沢見戦術士官《こちら作戦指令本部、第3中隊応答してください》
突然作戦指令本部からの通信が入ったのだ。
本原《こちら第3中隊、どうぞ》
沢見戦術士官《作戦指令本部より通達です》
隊員「なんだ...?」
田中司令《現在敵がそちらに向かっている。その敵を撃破するために、情報本部は作戦を立案した。その名は『防御スクリーン突破作戦』 作戦の詳細は追って通達する。以上だ》
本原《了解しました》
続けての出動に本原の周りではため息を漏らす者がいたが、本原は淡々と事を進める。
本原「各員補給を済ませ、戦闘態勢を整えておけ」
間宮「おい!あれを見ろ!」
間宮の指さす先にはドーム状の光があった。思わず綺麗だと漏らしてしまうような光のドームは先程まで自分達がいた市街地を進んでいる。
隊員(F)「見てください、空軍です!」
さらにその上空には空軍の爆撃機が颯爽と現れる。光のドームの真上に踊りでると爆弾を投下した。だが不可解なのはこのあとだった。
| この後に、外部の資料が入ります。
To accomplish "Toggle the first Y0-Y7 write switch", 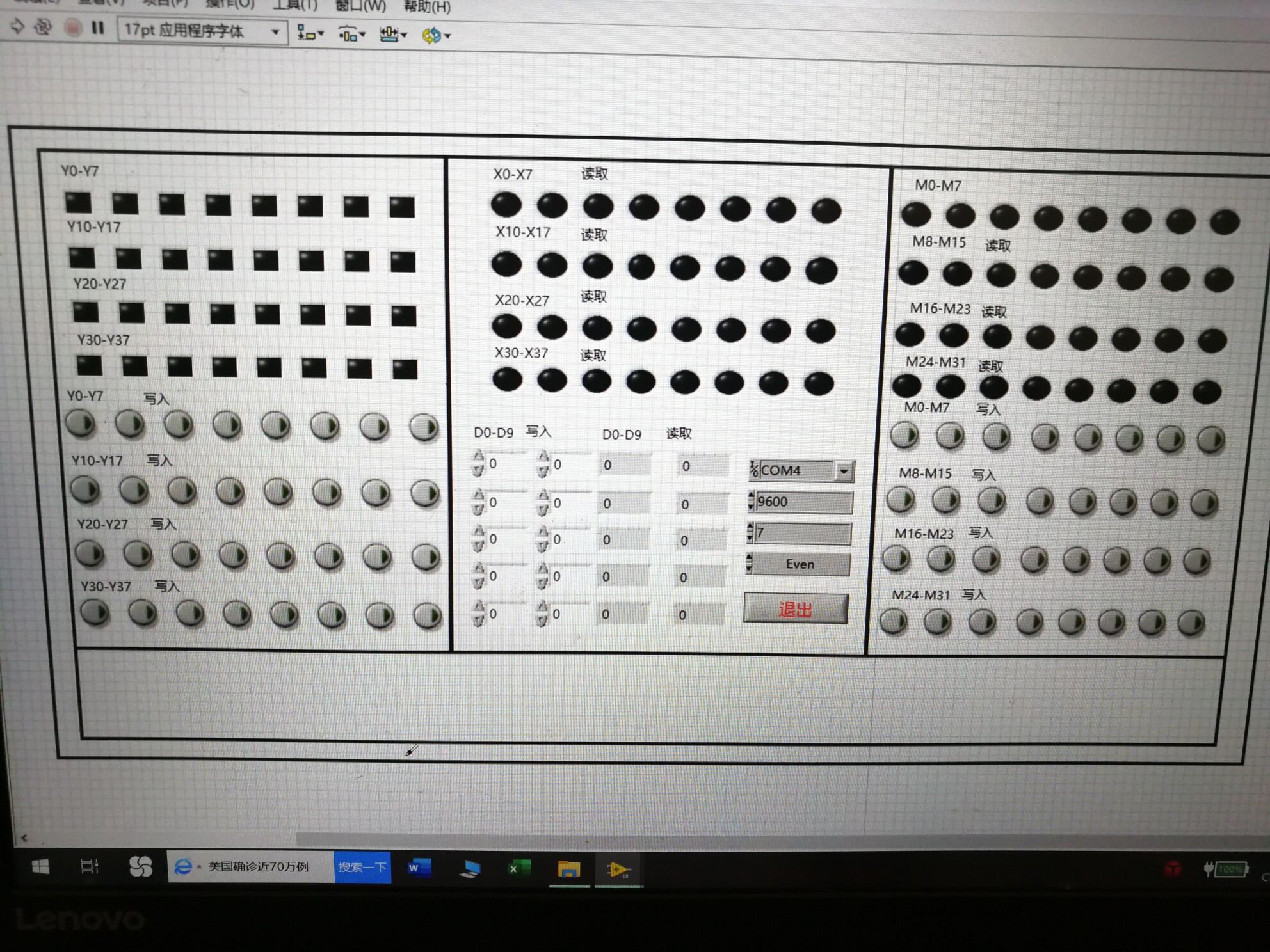I will [81, 423].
真っ直ぐ落ちていった爆弾が光のドームに衝突し周囲に甚大な被害を与える。
爆風と煙が去った頃、驚くべき光景が本原達の目の前に展開されていた。
光のドームは傷一つついていなかったのだ。
本原「防...がれ...た......?」
本原は小さな声でそう呟いた。
間宮「我々の出番だ!」
隊員達「「うおおおおおおーっ!」」
本原の隣で間宮隊が雄叫びを上げる。